Dom6Ene 2019

Columna de Bruno EspositoEsta dirección de correo electrónico está siendo protegida contra los robots de spam. Necesita tener JavaScript habilitado para poder verlo.

 

Hay veces que nos ganan las añoranzas, los tiempos idos, porque recordar es vivir dicen los pensadores, y nos gana el sentimiento, en especial cuando vemos con escepticismo como desaparecen las instituciones que medio siglo atrás daban espectáculo y hacían del fútbol "pasión de multitudes", donde hacer jugadores era una faena cotidiana y aún cuando esos chicos aparecían después de una temporada muy positiva, al año siguiente ya vestían los colores de los grandes del profesionalismo.
Para esa tarea fantástica Iqueño tenía un sabio descubridor de talentos como Eugenio Castañeda, incansable en su trajín por canchas y barrios de Lima y provincias, logrando que la institución se convirtiera en el "semillero del fútbol peruano".
Nos hemos referido varias veces a Centro Iqueño, club que nos sedujo desde que lo viéramos con la casaquilla blanca y el short negro allá por el año 1956, saliendo a la cancha del Nacional dispuesto a darle más de un dolor de cabeza a los más poderosos, por algo la prensa deportiva lo bautizó como la "sombra blanca de Alianza Lima" al que vencían sin zozobra y con señorío.
Había mucho más en el equipo que bajó alguna vez a la segunda división para no volver, todos los esfuerzos del doctor Alfredo Swayne, presidente en aquel entonces (1970) fueron estériles, porque Iqueño no tenía convocatoria, sus hinchas se contaban con los dedos de una mano, y lo lamentable, el respaldo económico era limitado y exiguo.

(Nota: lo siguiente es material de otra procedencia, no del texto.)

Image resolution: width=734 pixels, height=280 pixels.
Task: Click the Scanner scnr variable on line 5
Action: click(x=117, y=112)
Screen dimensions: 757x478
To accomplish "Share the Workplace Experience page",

No sabemos si alcanzaba para pagar la cancha de entrenamiento. Lo que sí nunca hubo una huelga de sus jugadores.
Dentro de la pobreza que albergó el club, pese a todo, se erigió en campeón del torneo de Selección y Competencia del año 1957. Esto nos recuerda lo que sucedió en la década del 50 cuando Iqueño perdió su local o sede de la avenida Manco Cápac en La Victoria. La desafortunada información llegó a conocimiento de la familia Rojas Barandiarán, propietaria de un inmueble en la calle Monzón en Lima Cercado, cuyo simpatía por el cuadro albo venía de muchos años habiendo nacido en Ica. No demoraron en ponerse a órdenes de la institución y transferirles esa vieja casona.

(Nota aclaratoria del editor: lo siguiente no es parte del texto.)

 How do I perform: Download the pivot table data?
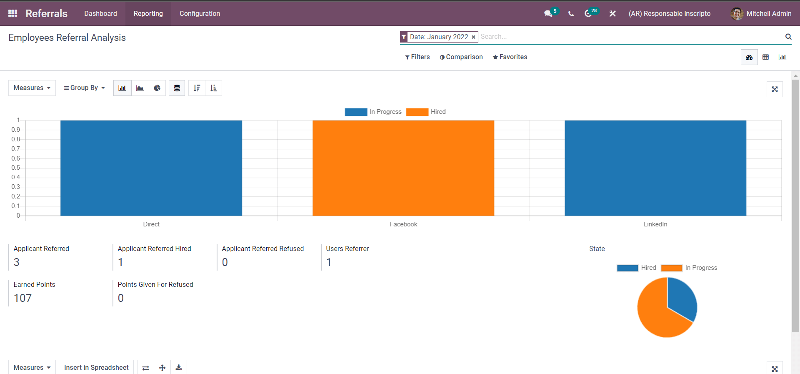179,367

Desde allí los iqueñófilos ocuparon la vivienda en forma graciosa, sin pago alguno y la convirtieron en la sede del club hasta que el momento de su desaparición, cuando se truncaron los sueños de un equipito que dió tanto por el fútbol peruano. Así se suman las tristes deserciones que nos dejan perplejos al no saber nunca más o muy poco de Defensor Lima, Mariscal Sucre, Atlético Chalaco, Mariscal Castilla, Asociación Deportivo Olímpíco (ADO), Porvenir Miraflores, Ciclista Lima, KDT Nacional, Carlos Concha, entre los más renombrados.